Highly potent and selective phenylmorphan-based inverse Agonists of the opioid δ receptor

We recently reported the discovery of (+)-5-( 3-hydroxyphenyl)-4-methyl-2-( 3-phenylpropyl)-2-azabicyclo-[ 3.3.1] non-7-yl-( 1-phenyl-1-cyclopentane) carboxamide [(+)-KF4, (+)-5] as a novel chemotype possessing potent antagonist activity at the delta opioid receptor. Additional SAR studies involving changes to both the 2-amino and 7-amido N-substituents using this same (+)- morphan scaffold have revealed compounds with improved potency and selectivity for the delta opioid receptor.

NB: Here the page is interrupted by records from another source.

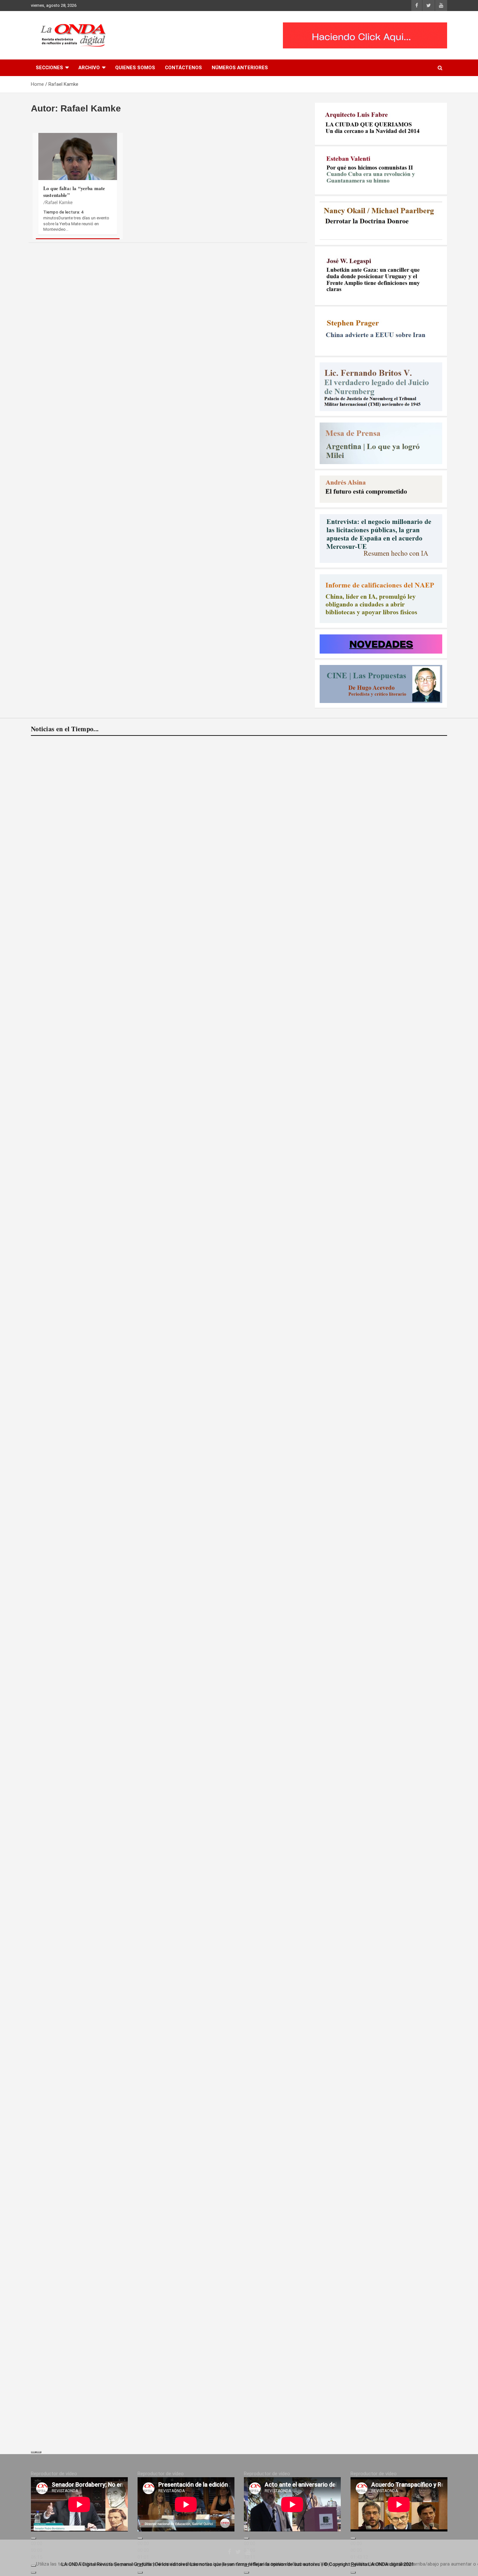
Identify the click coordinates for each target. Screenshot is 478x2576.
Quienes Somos (135, 68)
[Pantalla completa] (33, 2572)
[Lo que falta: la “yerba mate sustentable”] (77, 168)
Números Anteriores (240, 68)
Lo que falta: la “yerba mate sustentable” (74, 192)
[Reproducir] (33, 2538)
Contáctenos (183, 68)
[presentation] (33, 2452)
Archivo (89, 68)
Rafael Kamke (59, 203)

The highly potent and selective 2,2-dimethylphenylacetamide analogue (+)- N-[( 1S, 4R, 5R, 7S)-5-( 3-hydroxyphenyl)-4-methyl- 2-(3-phenylpropyl)2- azabicyclo[ 3.3.1] non-7-yl]-2-methyl-2-phenylpropanamide ( 13d, delmorphan-A) showed picomolar inhibitory potency ( K-e = 0.1 nM) in the [ S-35] GTP gamma S functional assay with delta opioid receptor selectivity ratios of 103- and 132- fold versus the mu and kappa opioid receptors, respectively. The compounds showed no agonist activity at any of the three opioid receptors; however, measurements of delta inverse agonist activity within this series illustrated a broad range of negative efficacy and IC50 values 650-fold more potent than the prototypical delta opioid receptor inverse agonist ICI 174 864 ( 22).